→ JOB 1
In the court opinion below, on what date did gas deliveries to Panhandle begin?
→ JOB 2
Quote word for word the part of the court opinion below that opens with the words containing "Wilson RAINS et al., Defendants-Appellees." and closes with "brief), for plaintiffs-appellants.".

→ PASSAGE SHOWN
=== Begin Enclosure ===

575 F2d 810 Sword v. Rains

575 F.2d 810

Charles H. SWORD et al., Plaintiffs-Appellants,
v.
Wilson RAINS et al., Defendants-Appellees.

No. 76-1872.

United States Court of Appeals,
Tenth Circuit.

Argued Jan. 23, 1978.
Decided May 8, 1978.

Clifford L. Malone, Wichita, Kan. (Donald W. Bostwick, Wichita, Kan., on the brief), for plaintiffs-appellants.

William Tinker, Wichita, Kan. (Arthur W. Skaer, Jr., Wichita, Kan., on the brief), for defendant-appellee, Arthur W. Skaer.

Thomas P. Garretson, Wichita, Kan. (Robert G. Martin, Wichita, Kan., on the brief), for defendants-appellees, Wilson Rains et al.

Before McWILLIAMS, BREITENSTEIN and McKAY, Circuit Judges.

McWILLIAMS, Circuit Judge.

1

This case concerns an oil and gas lease. Charles H. Sword, the owner of 160 acres of land in Meade County, Kansas, entered into an oil and gas lease for a primary term of one year commencing July 23, 1971. Sword subsequently executed an extension of the lease whereby the primary term of the lease was extended an additional three months, from July 23, 1972, to October 23, 1972. The landowners adjacent to Sword also executed oil and gas leases. All the leases, including Sword's eventually were assigned to and became vested in Wilson Rains and Arthur W. Skaer, and others, who will hereinafter be referred to as Rains.

2

On September 23, 1972, Rains commenced a test well on Sword's land. On October 7, 1972, a drill stem test indicated the presence of gas. Total depth was reached on October 15, 1972, on which date casing was set. By November 8, 1972, the well was completed, was flowing gas, and was ready for pipeline connection except for final open flow testing.

3

Rains next began efforts to market the gas. These efforts will be considered later and need not at this point be detailed. It is sufficient here to simply note that Rains made contact with Panhandle Eastern Pipe Line Company, and others, as possible purchasers of the gas. Negotiations with Panhandle ensued, resulting in the signing of a contract for the sale of the gas on June 6, 1973. Thereafter Rains commenced operations to lay a pipeline to Panhandle's gathering system, some .7 miles distant. On August 20, 1973, gas deliveries to Panhandle commenced. In the fall of 1974 a twenty-year gas purchase contract with Panhandle was finalized.

4

On October 23, 1973, Sword, a citizen of California, commenced the present action in the United States District Court for the District of Kansas. Jurisdiction was based on diversity. The action sought to have the oil and gas lease executed by Sword declared terminated and to quiet title to the land in Sword. It was Sword's theory of the case that the oil and gas lease had expired under its own terms because of the failure of Rains to comply with certain lease deadlines. Rains had entered into a unitization agreement with landowners adjacent to the Sword land, and Sword also sought in the present proceeding to have the unitization agreement set aside.

=== End Enclosure ===

→ RECORD EXCERPTS
=== Begin Enclosure ===

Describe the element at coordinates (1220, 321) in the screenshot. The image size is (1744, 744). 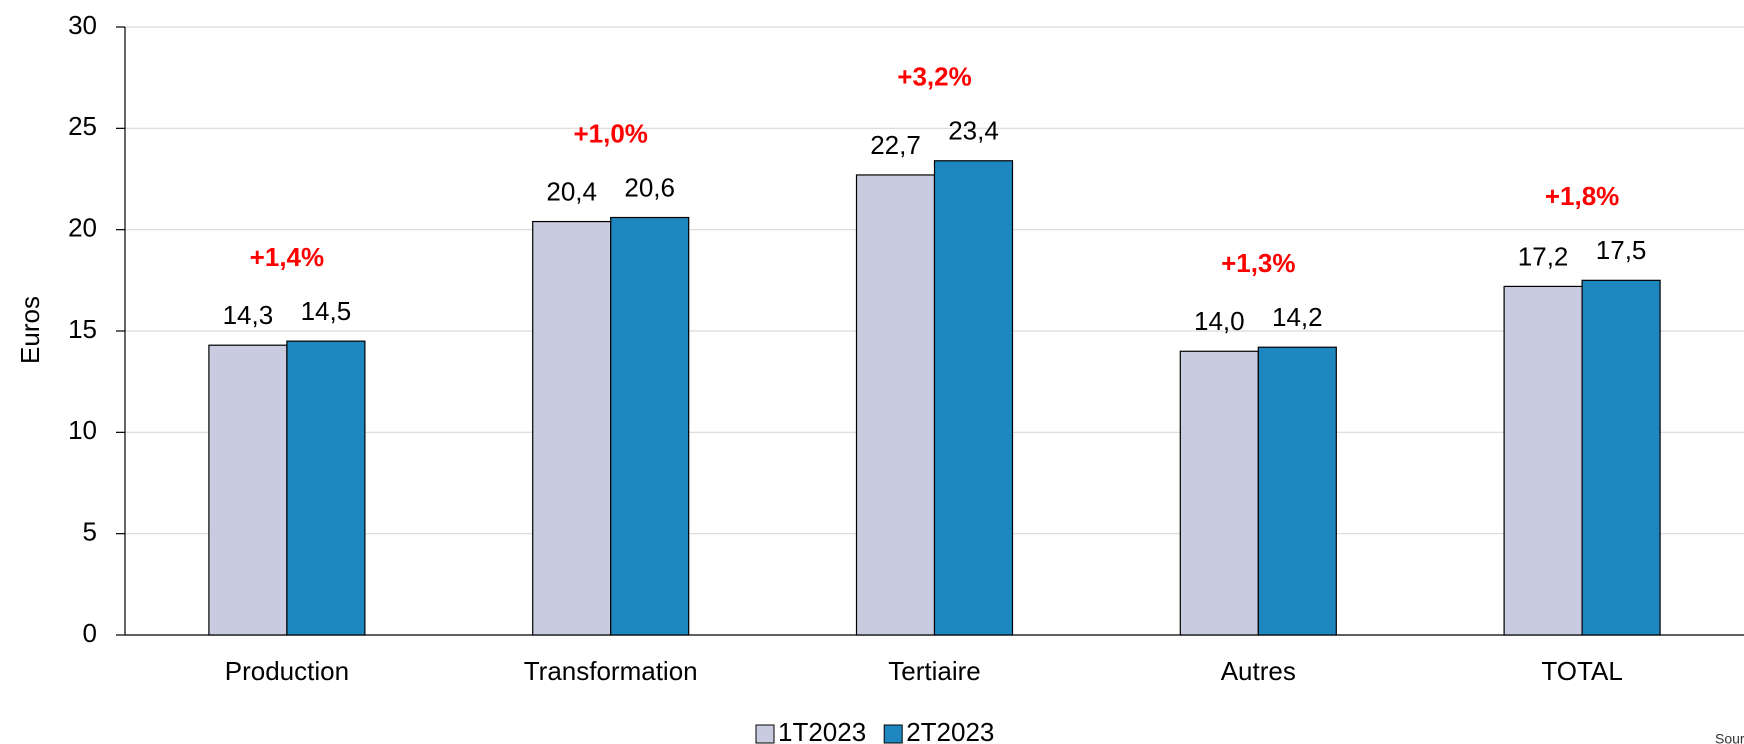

=== End Enclosure ===
=== Begin Enclosure ===

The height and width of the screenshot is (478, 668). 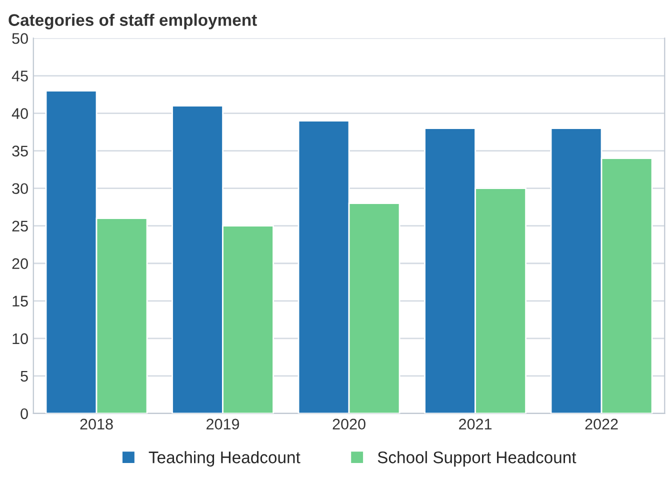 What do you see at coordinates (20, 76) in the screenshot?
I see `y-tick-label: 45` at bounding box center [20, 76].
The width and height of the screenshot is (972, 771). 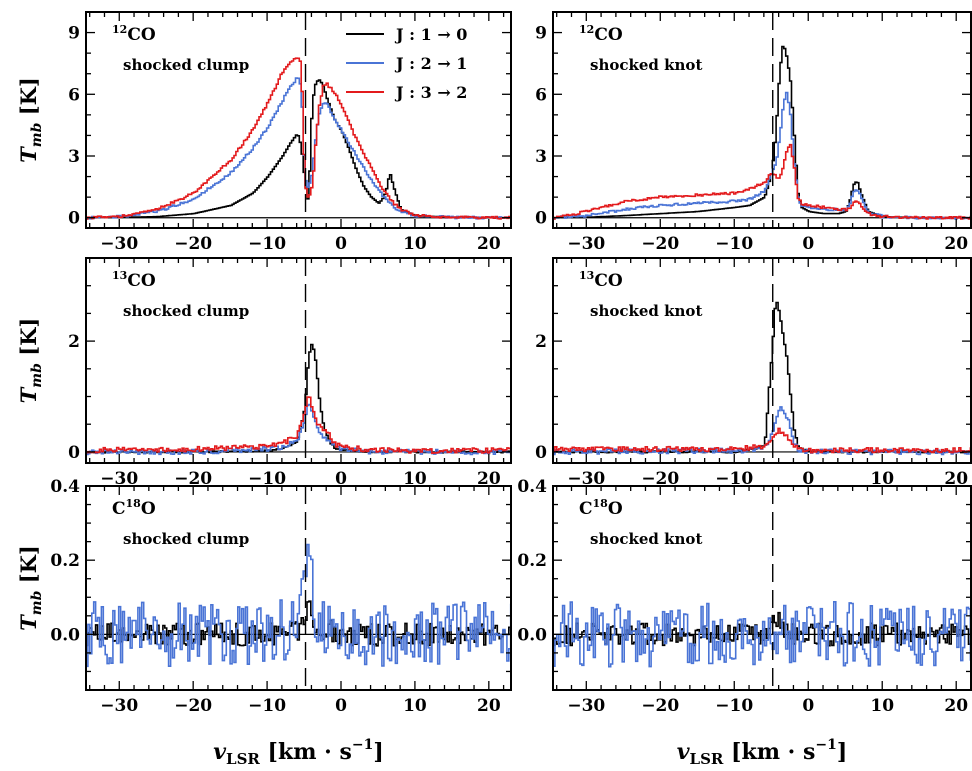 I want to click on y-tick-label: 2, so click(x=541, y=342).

=== End Enclosure ===

→ WRITTEN SOLUTION 1
August 20, 1973.

→ WRITTEN SOLUTION 2
Wilson RAINS et al., Defendants-Appellees.

No. 76-1872.

United States Court of Appeals,
Tenth Circuit.

Argued Jan. 23, 1978.
Decided May 8, 1978.

Clifford L. Malone, Wichita, Kan. (Donald W. Bostwick, Wichita, Kan., on the brief), for plaintiffs-appellants.